Ama şimdi Kuran’ın, İsa’nın bir ağacın dibinde doğduğu fikrini nerden aldığını inceleyeceğiz: Ayrıca ağacın anneyle çocuğun meyve yesin diye eğilmesi efsanesinin kaynağını da. Buradaki ifadelerden ne birinin ne de diğerinin, kanondaki İncil’lerde en ufak bir altyapısının olduğunu söylemek de pek gerekmiyor.

İki olayın da kaynağı Budist Pali Kanon’daki kitaplardır. Maha-Vamso’da bize verilen bilgiye göre, bu kitaplar Sri Lanka kralı Vattagamani döneminde, büyük olasılıkla en geç M.Ö. 80 civarında yazıya dökülmüştür 47. Ama bu Pali kitaplarının büyük bölümünün yüzyıllarca önce yazılmış olması da mümkündür. Bu kitaplardaki efsaneler, daha sonra ama yine de çok eski zamanlarda sadece Hindistan’a ve Sri Lanka’ya değil, Orta Asya, Çin, Tibet ve diğer ülkelere de yayılmıştır. Yeşt XIII, 16’da, Mesih’ten önce ikinci yüzyıl kadar eski bir tarihte Budist misyonerlerin Pers ülkesinde bulundukları anlatılmaktadır. Budizm’in Orta Asya, Doğu ve Güney Asya kadar bütün Batı Asya üzerindeki etkisi çok büyüktü. Manastır sisteminin doğuşu kadar Manicilik, Gnostisizm ve diğer sapkınlıklara da bu yol açmıştı 48. Apokrif Müjde’lerdeki birçok yazı, Budizm kökenli görüşlerin, bu düzme kitapların yazarlarının aklında yer ettiğini gösteriyor ama bu insanlar kuşkusuz esinlerinin gerçek kaynağından hiç haberdar değildiler. Bu durumda Muhammet’in yanlış yola girmesi kolaydı; Pali kitaplarında, bilinen en eski ağaç efsanelerini anlatan pek çok yazıya işaret edebiliriz.
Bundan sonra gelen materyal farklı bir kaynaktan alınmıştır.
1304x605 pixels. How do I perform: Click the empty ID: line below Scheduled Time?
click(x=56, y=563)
Bunlardan biri Nidanakatha Jatakam’dadır (böl. i. s 50-3). Burada bize, Gotamo Buda’nın annesi Maya’nın, hamileyken, doğum zamanının yaklaştığını anlayınca, ülkenin geleneğine göre, doğurmak için babasının evine dönmek üzere kocası Suddhodano'dan izin aldığı anlatılıyor. Yolda Prenses Maya ile hizmetçileri güzel bir ormana girmişler ve Prenses Maya bazı ağaçlarda gördüğü çiçeklere hayran kalmıştır. Söz ettiğimiz yazıda daha sonra meydana gelen olayların anlatımı şu sözlerle anlatılır:

“İyi 49 şans getiren sal ağacının dibine giden Maya, ağacın dalını tutmak istedi. Buharda iyi yumuşamış bir değneğin ucu gibi eğilen sal ağacının dalı, prensesin eli uzatabileceği hizaya geldi. O da elini uzatarak dalı tuttu... Sal ağacının dalını tutmuş, orada dururken doğum yaptı.”
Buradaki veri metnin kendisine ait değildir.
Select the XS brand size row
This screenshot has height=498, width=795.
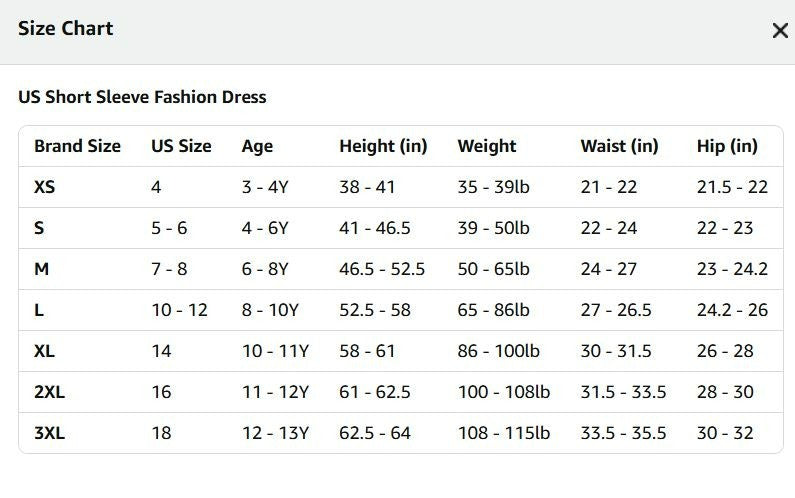click(x=401, y=187)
Bununla, yukarıda alıntı yaptığımız Kuran’daki yazıda anlatılan Mesih’in doğumu arasındaki fark çok azdır. Budistlerin kitabında adı geçen, çiçek açan ağaç türü yerine, Muhammet bir Arap’ın en iyi bildiği ağaç olan hurma ağacından söz ediyor, çünkü Hindistan’daki sal ağacı Arabistan’da yetişmez. Genellikle benzer masallarda olduğu gibi, bu efsane de aktarılırken kuşkusuz değişmiştir. Hint efsanesinde, Buda’nın annesinin başının üzerindeki dalda açmış olan çiçeklere yetişirken gösterdiği çabanın, çocuğun beklenmedik doğumuna neden olduğunu ima ediyor. Kuran’da, doğumun hurma ağacının altında olmasıyla ilgili geçerli bir neden öne sürülmüyor gibidir. Ama açıkçası, hikayeler bir ve aynıdır. Kuran’da olduğu gibi burada da, Maya çiçek toplasın diye –ya da Kuran’da belirtildiği üzere olgunlaşmış hurmalar Meryem’in üzerine düşsün diye- ağacın dallarını eğdiğini görüyoruz.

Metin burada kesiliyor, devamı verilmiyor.